Someone has to disagree, right?.
I totally agree with the no-alcohol and the good quality two-stroke oil arguements, but contrary to popular opinion, 92 octane fuel is not cleaner burning, hotter burning or more powerful. Octane levels refer to the fuel's point of spontaneous combustion. The higher the octane of a fuel, the less likely it is to ignite prematurely. This is important in engines with high compression ratios. In high compression automobiles, high octane gasoline is needed to prevent the gasoline from igniting prematurely in the combustion chamber. Your average automobile has compression ratios of 8-9 and runs just fine on 87 octane. High performance engines run compression ratios 9-10. Race cars run 10-14 and may need 100+ octane. Diesel engines need compression ratios of 20+ just to burn that dirty diesel fuel. MOST TWO-STROKE ENGINES RUN COMPRESSION RATIOS OF 6-7!!! High octane fuel won't make any difference(although the placebo effect can do wonders!) Four stroke outboards are a different story. Some of them are almost racing engines and may need high octane fuel.

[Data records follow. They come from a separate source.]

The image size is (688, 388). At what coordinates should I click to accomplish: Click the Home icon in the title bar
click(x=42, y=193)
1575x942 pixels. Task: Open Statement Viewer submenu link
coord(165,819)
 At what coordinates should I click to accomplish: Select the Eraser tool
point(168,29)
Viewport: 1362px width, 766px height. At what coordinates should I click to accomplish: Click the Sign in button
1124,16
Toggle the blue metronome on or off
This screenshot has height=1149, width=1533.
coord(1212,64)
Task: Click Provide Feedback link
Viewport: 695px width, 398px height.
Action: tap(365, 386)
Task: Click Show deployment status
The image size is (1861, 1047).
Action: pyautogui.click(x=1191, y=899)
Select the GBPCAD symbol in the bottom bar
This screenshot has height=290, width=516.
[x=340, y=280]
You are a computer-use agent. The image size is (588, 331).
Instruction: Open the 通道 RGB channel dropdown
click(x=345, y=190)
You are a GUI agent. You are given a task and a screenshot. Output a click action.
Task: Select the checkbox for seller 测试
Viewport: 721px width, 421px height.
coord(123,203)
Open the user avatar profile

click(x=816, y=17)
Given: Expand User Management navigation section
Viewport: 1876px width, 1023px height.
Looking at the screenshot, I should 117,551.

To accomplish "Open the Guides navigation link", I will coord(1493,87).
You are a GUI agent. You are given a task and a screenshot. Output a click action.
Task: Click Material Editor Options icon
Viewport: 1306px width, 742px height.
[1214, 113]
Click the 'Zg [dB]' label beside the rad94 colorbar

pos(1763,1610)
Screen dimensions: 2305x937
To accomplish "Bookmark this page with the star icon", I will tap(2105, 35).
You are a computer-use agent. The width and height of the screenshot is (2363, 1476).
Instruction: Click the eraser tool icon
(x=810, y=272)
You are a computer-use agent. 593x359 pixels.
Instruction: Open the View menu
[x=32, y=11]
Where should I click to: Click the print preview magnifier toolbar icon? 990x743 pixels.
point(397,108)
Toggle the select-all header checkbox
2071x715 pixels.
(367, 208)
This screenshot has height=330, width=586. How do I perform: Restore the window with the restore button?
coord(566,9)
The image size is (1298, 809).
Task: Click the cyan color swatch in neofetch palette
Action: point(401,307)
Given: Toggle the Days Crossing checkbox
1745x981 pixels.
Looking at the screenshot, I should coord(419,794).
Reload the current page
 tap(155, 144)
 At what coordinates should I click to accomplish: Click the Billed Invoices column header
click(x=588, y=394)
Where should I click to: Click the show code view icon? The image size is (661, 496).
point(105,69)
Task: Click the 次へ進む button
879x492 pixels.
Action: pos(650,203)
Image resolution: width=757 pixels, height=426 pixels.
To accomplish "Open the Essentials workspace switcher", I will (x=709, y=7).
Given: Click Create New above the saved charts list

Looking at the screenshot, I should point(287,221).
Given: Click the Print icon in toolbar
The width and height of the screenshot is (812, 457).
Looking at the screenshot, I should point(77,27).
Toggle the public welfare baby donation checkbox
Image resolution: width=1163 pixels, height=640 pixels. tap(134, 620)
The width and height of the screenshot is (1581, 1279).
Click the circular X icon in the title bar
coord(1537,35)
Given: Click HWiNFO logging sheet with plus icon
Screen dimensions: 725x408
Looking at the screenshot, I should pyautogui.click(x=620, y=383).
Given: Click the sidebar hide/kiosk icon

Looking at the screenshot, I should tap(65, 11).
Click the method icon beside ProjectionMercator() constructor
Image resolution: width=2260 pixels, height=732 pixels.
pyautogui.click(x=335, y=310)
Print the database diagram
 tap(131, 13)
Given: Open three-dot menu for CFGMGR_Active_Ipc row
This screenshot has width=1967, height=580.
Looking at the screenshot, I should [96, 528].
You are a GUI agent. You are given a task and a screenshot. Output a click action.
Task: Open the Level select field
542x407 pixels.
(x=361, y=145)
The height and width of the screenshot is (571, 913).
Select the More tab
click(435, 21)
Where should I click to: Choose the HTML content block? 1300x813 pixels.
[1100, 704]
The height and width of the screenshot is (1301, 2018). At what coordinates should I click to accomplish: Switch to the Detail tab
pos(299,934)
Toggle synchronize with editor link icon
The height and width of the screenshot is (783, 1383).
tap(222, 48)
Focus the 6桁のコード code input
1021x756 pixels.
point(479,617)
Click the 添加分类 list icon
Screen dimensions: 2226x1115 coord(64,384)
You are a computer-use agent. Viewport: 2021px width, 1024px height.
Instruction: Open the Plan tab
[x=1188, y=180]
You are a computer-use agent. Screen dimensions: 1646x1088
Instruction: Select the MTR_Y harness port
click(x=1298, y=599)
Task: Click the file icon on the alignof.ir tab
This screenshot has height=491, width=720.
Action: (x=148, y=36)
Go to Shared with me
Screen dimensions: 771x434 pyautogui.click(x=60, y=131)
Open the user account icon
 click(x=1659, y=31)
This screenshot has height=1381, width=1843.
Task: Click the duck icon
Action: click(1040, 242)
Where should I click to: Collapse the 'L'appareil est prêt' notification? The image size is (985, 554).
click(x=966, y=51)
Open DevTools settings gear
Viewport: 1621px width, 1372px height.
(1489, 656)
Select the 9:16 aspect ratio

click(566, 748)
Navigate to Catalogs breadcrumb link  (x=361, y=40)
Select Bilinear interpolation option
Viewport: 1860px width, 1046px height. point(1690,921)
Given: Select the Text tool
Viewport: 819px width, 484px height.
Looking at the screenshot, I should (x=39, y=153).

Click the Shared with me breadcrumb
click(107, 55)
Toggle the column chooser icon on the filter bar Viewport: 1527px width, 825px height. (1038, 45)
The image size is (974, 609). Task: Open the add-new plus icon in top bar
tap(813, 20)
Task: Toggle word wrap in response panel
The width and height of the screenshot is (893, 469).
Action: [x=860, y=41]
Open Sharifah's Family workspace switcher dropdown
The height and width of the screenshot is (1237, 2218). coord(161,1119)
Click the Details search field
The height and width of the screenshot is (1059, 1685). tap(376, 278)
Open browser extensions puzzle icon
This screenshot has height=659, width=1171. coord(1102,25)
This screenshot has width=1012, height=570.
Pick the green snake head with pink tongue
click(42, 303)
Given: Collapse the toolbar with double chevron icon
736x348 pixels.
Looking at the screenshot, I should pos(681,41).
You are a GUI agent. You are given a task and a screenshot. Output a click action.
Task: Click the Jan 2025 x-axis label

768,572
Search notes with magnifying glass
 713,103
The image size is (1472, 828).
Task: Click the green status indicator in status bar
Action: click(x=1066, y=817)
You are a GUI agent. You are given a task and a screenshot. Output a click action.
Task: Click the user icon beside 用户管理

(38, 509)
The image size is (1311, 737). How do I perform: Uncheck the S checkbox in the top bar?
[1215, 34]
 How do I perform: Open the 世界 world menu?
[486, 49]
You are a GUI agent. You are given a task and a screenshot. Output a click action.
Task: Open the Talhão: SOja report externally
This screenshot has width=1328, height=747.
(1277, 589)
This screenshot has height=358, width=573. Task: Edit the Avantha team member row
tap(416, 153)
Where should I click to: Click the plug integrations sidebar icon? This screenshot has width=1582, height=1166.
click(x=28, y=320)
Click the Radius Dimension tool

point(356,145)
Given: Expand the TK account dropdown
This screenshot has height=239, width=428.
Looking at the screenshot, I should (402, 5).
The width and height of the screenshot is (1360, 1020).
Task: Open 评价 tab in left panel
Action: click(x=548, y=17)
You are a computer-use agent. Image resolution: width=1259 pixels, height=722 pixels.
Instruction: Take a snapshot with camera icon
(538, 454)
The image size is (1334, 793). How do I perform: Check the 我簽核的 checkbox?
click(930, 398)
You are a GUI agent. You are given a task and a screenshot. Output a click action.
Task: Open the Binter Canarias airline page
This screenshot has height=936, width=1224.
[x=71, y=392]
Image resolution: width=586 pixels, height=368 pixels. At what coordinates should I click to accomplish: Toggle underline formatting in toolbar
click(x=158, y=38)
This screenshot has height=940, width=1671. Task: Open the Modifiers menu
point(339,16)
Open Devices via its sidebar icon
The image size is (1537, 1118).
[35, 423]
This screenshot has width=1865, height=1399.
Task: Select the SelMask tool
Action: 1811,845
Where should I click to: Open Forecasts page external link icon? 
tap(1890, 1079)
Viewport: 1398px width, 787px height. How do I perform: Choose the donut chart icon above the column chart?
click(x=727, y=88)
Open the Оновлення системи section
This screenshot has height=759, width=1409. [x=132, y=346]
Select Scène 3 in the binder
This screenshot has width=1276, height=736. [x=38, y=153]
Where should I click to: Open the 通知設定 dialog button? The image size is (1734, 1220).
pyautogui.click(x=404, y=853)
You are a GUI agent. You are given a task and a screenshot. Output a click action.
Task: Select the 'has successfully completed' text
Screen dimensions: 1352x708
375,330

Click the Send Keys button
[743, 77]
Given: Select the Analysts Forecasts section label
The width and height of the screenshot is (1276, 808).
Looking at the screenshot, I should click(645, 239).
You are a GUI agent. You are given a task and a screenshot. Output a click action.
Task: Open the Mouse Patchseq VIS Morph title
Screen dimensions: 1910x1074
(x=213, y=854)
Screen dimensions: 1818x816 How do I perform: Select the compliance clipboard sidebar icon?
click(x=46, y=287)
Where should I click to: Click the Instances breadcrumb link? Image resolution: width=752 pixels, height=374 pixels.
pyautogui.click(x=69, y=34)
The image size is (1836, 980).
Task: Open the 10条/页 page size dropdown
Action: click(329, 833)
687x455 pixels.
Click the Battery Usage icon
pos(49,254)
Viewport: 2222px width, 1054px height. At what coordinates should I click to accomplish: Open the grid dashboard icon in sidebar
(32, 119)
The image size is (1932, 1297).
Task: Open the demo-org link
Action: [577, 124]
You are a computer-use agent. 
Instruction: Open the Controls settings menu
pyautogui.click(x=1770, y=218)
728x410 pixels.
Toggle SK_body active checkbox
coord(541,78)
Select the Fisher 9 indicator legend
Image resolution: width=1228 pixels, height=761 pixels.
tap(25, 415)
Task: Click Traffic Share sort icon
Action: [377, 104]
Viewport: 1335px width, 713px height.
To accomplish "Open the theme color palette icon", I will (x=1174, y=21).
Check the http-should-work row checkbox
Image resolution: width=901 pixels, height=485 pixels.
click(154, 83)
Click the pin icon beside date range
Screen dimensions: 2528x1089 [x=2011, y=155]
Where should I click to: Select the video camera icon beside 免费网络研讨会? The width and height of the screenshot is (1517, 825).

Complicating matters: The octane ratings are composed of 2 components, research octane and motor octane (RXM/2) divided by 2. The research octane is the quality of the base stock, the motor octane is derived from additives. Problem is the highest octanes are achieved by motor octane additives, which may gum up the pistons in a 2 cycle engine. So some high octane fuels(from gas companies that use low quality additives) may well do more damage than good in your two-stroke.
What to do? Get out your engine manual and check its compression ratio. Unless it is over 8, don't waste your money(buy me a beer instead).